| What to produce |
An exact reproduction of the entries is needed. Keep all pictures out of it.

| Working data |
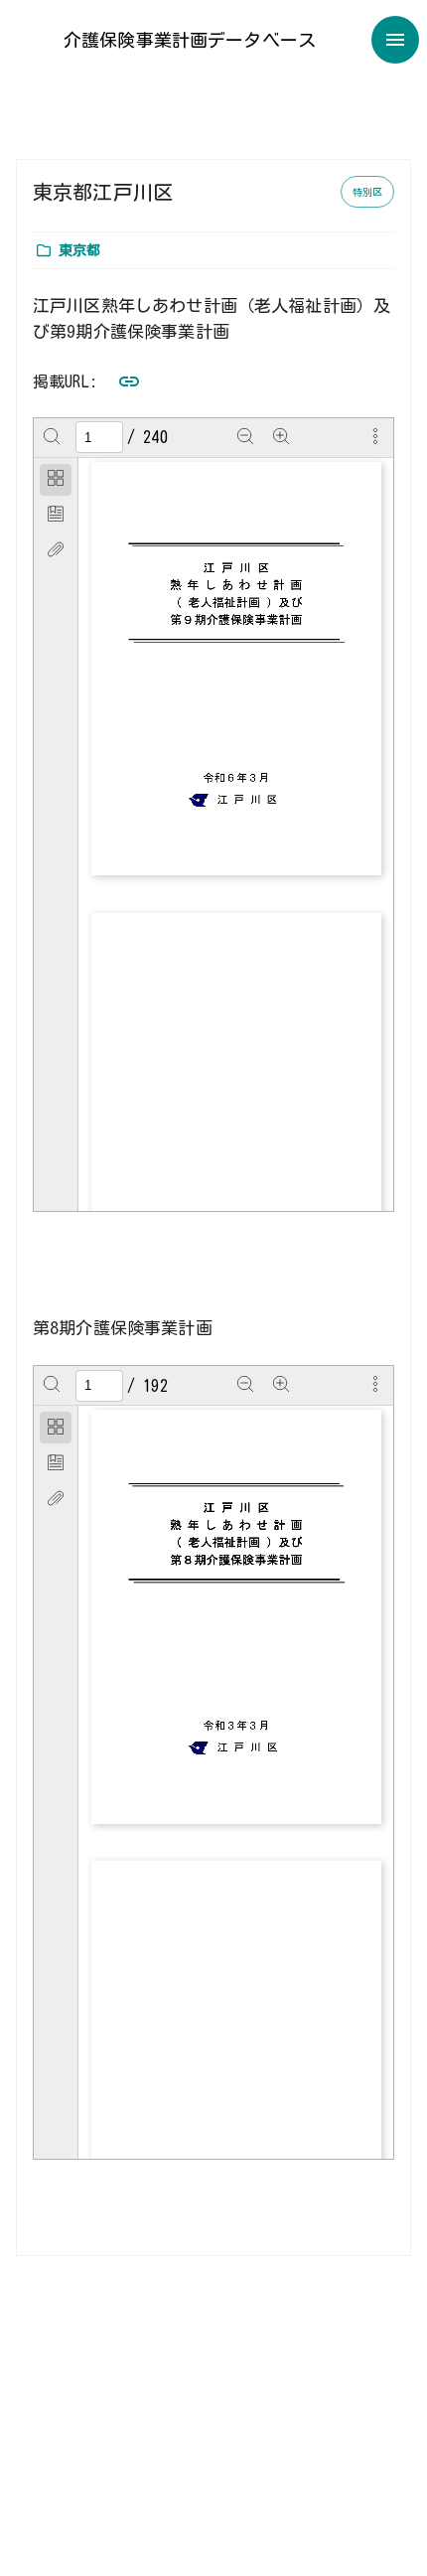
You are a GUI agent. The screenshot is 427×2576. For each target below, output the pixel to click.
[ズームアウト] (245, 437)
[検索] (52, 437)
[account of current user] (395, 40)
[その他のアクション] (375, 437)
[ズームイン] (281, 437)
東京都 (79, 250)
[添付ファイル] (55, 551)
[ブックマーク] (55, 515)
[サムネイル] (55, 480)
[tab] (55, 480)
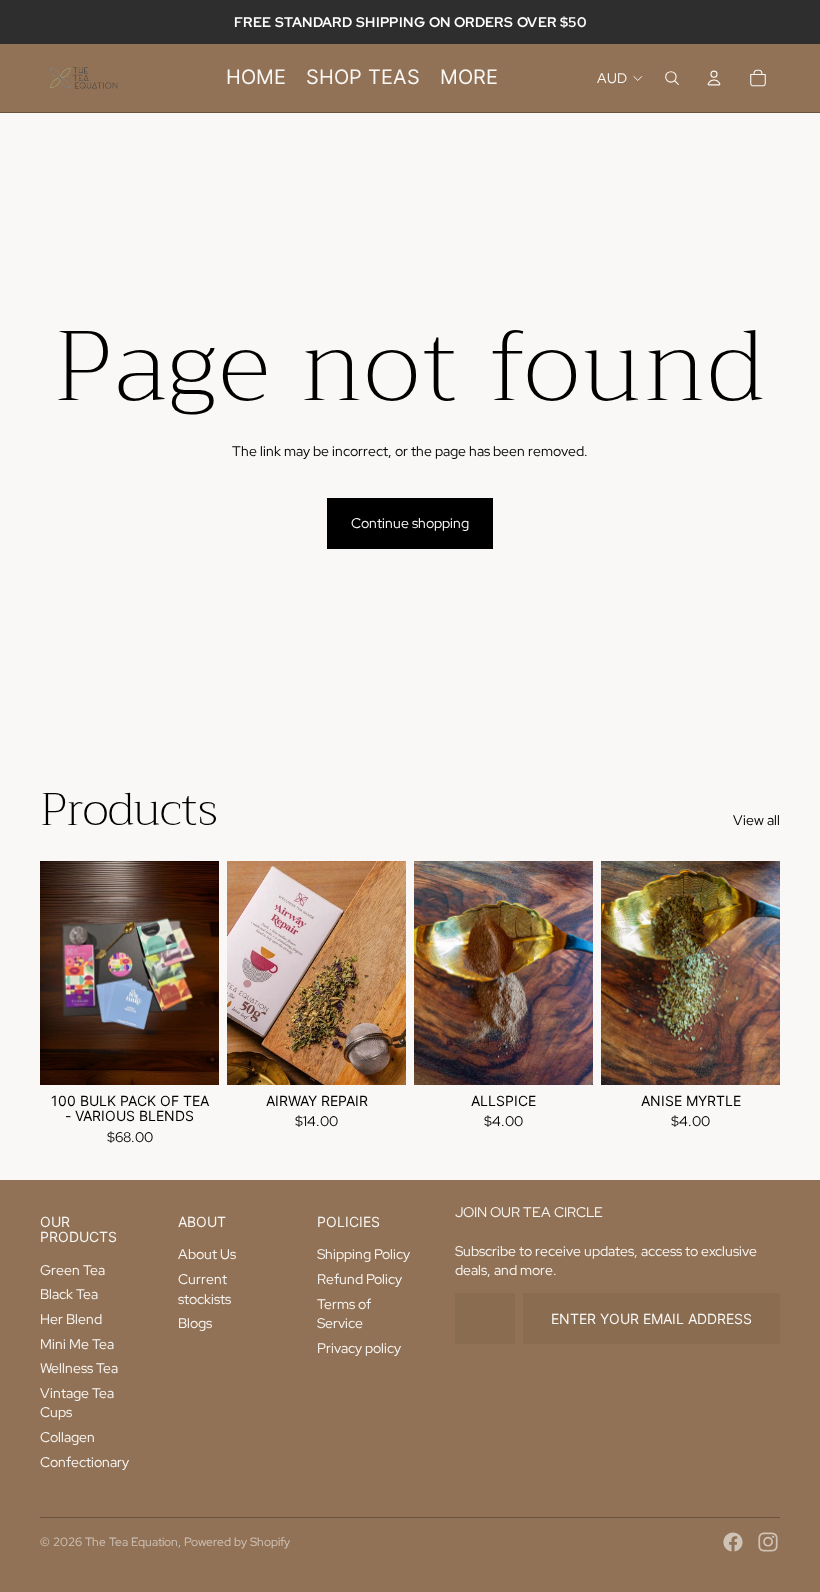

| Exercise answer |
You are a GUI agent. The screenshot is 427×2576. For each target below, output the pixel to click.
[ズームアウト] (245, 437)
[検索] (52, 437)
[account of current user] (395, 40)
[その他のアクション] (375, 437)
[ズームイン] (281, 437)
東京都 (79, 250)
[添付ファイル] (55, 551)
[ブックマーク] (55, 515)
[サムネイル] (55, 480)
[tab] (55, 480)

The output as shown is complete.